5. Make sure your landing page is optimized

The goal here isn’t to just create an ad that someone clicks on but to create an ad someone clicks on…and then actually finds the product or information they were looking for.

Optimize your landing page for conversions by making specific offers that you can follow through with.

6. Don’t spread yourself too thin

Focus on your priorities: the most profitable demographic, market area or product, and go all-in on just a specific keyword.

In other words, you want a SKAG or Single Keyword Ad Group. This is the ideal, ultra-focused way to target the customers you want, if you have a small budget.

With too many keywords in one ad group, you can’t possibly write an ad that caters to every search.

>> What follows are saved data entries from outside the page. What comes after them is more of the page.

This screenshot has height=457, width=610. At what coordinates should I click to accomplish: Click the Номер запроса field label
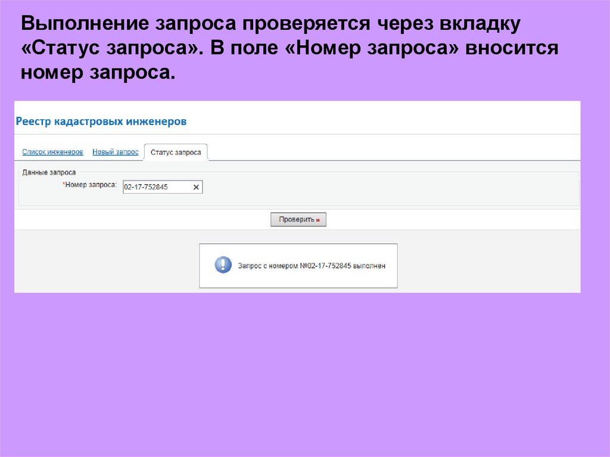[91, 185]
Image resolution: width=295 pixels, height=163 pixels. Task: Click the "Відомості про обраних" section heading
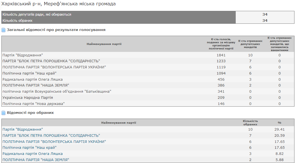30,113
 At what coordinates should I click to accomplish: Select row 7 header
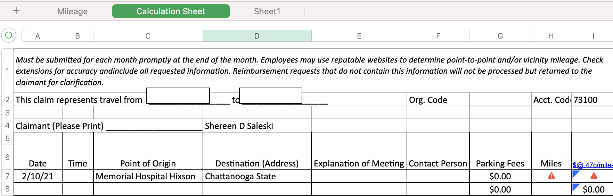7,176
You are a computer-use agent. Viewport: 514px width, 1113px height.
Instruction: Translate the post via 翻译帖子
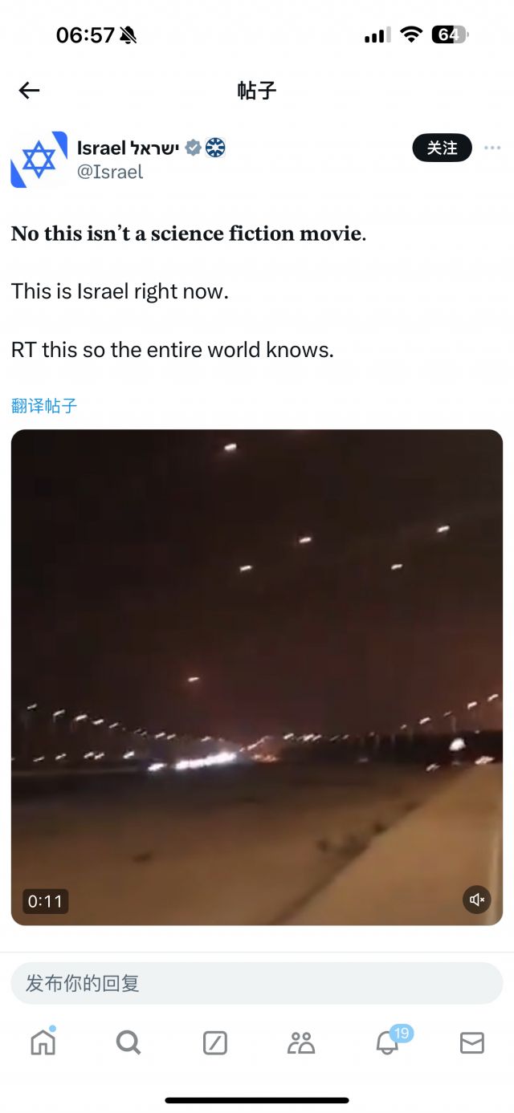[44, 406]
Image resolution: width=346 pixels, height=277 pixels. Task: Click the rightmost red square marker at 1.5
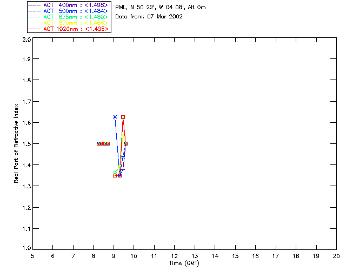(125, 143)
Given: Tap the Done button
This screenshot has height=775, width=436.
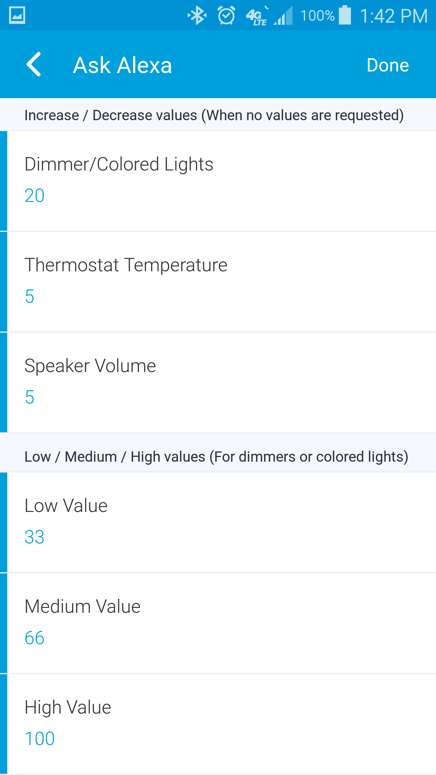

To build your SKAG, look for a medium-traffic, low-competition keyword and identify the intent of the search. In this example, forget your “green tires” and “tiny tires” keywords and just stick with “women’s tires.” Next, highlight that term specifically in your ad headline so the searcher will know they’ve found exactly what they’re looking for, click through, and buy.

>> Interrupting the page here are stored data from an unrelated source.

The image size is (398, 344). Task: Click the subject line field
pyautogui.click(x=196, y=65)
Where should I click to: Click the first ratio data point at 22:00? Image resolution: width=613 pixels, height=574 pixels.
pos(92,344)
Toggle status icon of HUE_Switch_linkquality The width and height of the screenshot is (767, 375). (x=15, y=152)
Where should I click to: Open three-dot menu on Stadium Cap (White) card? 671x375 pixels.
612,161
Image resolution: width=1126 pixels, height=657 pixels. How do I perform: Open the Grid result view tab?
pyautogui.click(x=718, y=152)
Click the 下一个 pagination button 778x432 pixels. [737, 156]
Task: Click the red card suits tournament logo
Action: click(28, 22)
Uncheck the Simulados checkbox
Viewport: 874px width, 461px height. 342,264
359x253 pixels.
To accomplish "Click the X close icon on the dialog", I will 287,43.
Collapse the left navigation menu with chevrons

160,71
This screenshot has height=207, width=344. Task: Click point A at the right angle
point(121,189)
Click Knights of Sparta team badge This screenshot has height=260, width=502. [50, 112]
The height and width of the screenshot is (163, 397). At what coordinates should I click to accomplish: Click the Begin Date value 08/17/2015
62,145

Then, take your keyword and modify it with a broad match modifier (+keyword), phrase match (“keyword”), and exact match ([keyword]).

7. Let automation work for you

Maximize your conversions with Smart Bidding and Responsive Search Ads. AI may not be able to come up with a grand advertising strategy for you, but machine learning can help increase or decrease bids on your behalf.

Automation takes into account everything from funnel stage, to relevance, to keywords, to competitors.

Then, it makes sure your bid is increased when your ad has the best chance to succeed—or drops the bid when your competition is set to win so you’re not wasting your precious time and cash.

8. Embrace extensions

From your extensions tab in your Google Ads dashboard, you can add extensions directly to your ad to specify your location, products, features or sales promotions.

With local searches increasingly happening on mobile while people are out on the town, you’ve got to wave the flag that you’re nearby and ready to help.

Toss a phone extension on your ad for your business so people can easily click and call you.

9. Think negative

Google Ads also offers the options to input negative keywords — words that you don’t want to be affiliated with.

Check in on your Search Terms report where you find the irrelevant queries that are leading people to you. Add those keywords to your negative keyword list.

10. Measure everything

How are people finding your site? What pages are popular, and what searches are bringing them there? Your analytics have the data you need to measure success and patterns.

And over on Google Ads itself, you’ll find metrics that suggest why your impressions, click-throughs or costs might have changed.

Take this information, analyze it, and use it to inspire your next great advertising experiment.